In March of this year, CNA Financial Corp., among the largest insurance companies in the U.S., paid $40 million to regain control of its network after a ransomware attack. The Chicago-based company reportedly paid hackers two weeks after a large amount of company data was stolen. CNA officials were also locked out of their own network, according to individuals familiar with the attack, neither of whom was authorized to discuss the matter publicly.
CNA did release a formal statement stating the company consulted and shared intelligence with the FBI and the Treasury Department’s Office of Foreign Assets Control about the attack and the hacker’s identity. The Treasury Department’s said last year facilitating ransom payments to hackers could pose sanctions risks.
Ransom Payment Trend
As Companies rarely disclose ransomware attacks or payments it is difficult to know actual past payments. According to Palo Alto Networks, the average payment in 2020 was $312,493, a 171% increase over the prior year. The $40 million payment by CNA is bigger than any previously disclosed payments to hackers, according to three people familiar with ransomware negotiations.

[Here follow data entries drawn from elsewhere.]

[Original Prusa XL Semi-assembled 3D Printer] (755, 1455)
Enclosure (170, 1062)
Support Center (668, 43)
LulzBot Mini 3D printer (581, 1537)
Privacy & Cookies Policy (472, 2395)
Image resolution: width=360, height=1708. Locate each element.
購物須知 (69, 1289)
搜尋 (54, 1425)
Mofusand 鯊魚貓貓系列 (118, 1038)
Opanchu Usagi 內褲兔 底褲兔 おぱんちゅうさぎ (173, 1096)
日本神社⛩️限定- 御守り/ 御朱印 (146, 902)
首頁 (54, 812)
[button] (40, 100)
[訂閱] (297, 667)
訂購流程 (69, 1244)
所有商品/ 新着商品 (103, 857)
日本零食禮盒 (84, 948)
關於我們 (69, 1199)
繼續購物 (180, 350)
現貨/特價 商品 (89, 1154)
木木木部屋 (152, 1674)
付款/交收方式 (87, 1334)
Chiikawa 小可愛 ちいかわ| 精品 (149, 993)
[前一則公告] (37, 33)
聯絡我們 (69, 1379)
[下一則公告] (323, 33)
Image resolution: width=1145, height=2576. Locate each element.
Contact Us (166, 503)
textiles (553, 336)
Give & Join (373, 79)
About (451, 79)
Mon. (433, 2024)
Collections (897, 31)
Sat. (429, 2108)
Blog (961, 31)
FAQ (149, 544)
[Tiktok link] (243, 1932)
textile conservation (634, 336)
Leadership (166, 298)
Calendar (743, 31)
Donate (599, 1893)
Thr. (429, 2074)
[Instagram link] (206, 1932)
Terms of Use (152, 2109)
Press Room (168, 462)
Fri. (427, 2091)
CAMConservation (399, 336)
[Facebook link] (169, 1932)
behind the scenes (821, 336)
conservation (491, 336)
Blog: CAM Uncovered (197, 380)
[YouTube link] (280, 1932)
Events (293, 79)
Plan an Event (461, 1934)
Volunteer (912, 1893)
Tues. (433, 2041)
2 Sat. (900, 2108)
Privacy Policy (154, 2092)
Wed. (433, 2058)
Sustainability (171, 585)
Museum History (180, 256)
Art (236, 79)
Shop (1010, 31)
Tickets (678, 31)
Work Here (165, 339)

Ransomware demands have increased exponentially in the last six months, according to Melissa Hathaway, president of Hathaway Global Strategies and a former cybersecurity adviser to Presidents George W. Bush and Barack Obama.
The average ransom demand is now between $50 million and $70 million, Hathaway said. While those demands are often negotiated down, she stated that companies are frequently paying ransoms in the tens of millions of dollars, in part because cyber insurance policies cover some of the cost.
A taskforce of security experts and law enforcement agencies estimated that victims paid about $350 million in ransom last year, a 311% increase over 2019. The task force recommended 48 actions the Biden administration and private sector could take to mitigate such attacks, including better regulation of the digital currency market used to make ransom payments.
The task-force report, prepared by the Institute for Security and Technology, was delivered to the White House days before Colonial Pipeline Co. was compromised in a ransomware attack. Bloomberg reported that Colonial paid the hackers nearly $5 million shortly after the attack.
What Is Ransomware?
Ransomware is a type of malware encrypting a victim’s data demanding a payment to unlock access to the data. Cybercriminals also use ransomware to steal too. The hackers then ask for a payment to unlock the files and promise not to leak stolen data. In recent years, hackers have been targeting victims with cyber insurance policies and huge volumes of sensitive consumer data that make them more likely to pay a ransom, according to cybersecurity experts.
The CNA hackers used malware called Phoenix Locker, a variant of ransomware dubbed ‘Hades.’ Hades was created by a Russian cybercrime syndicate known as Evil Corp., according to cybersecurity experts. Evil Corp. was sanctioned by the U.S. in 2019. Unfortunately, it is difficult to pinpoint blame as hacking groups share code or sell malware to one another.
Phoenix Locker appears to be a variant of Hades based on overlap of the code used in each, according to Barry Hensley, chief threat intelligence officer of cybersecurity firm Secureworks Corp. “We have a high degree of confidence this is a Hades variant,” Hensley said. He said they have not determined which hackers used the Hades variant to attack CNA.
Hades was created by Evil Corp. to bypass U.S. sanctions placed on the hacking group, according to research published in March by the cybersecurity firm CrowdStrike Holdings Inc.
CNA, which offers cyber insurance, said its investigation concluded that the hackers were a group called Phoenix not yet subject to U.S. sanctions.
The average ransom demand is now between $50 million and $70 million, subject to negotiation. Companies are frequently paying ransoms in the tens of millions of dollars, in part because cyber insurance policies cover some or all of the cost.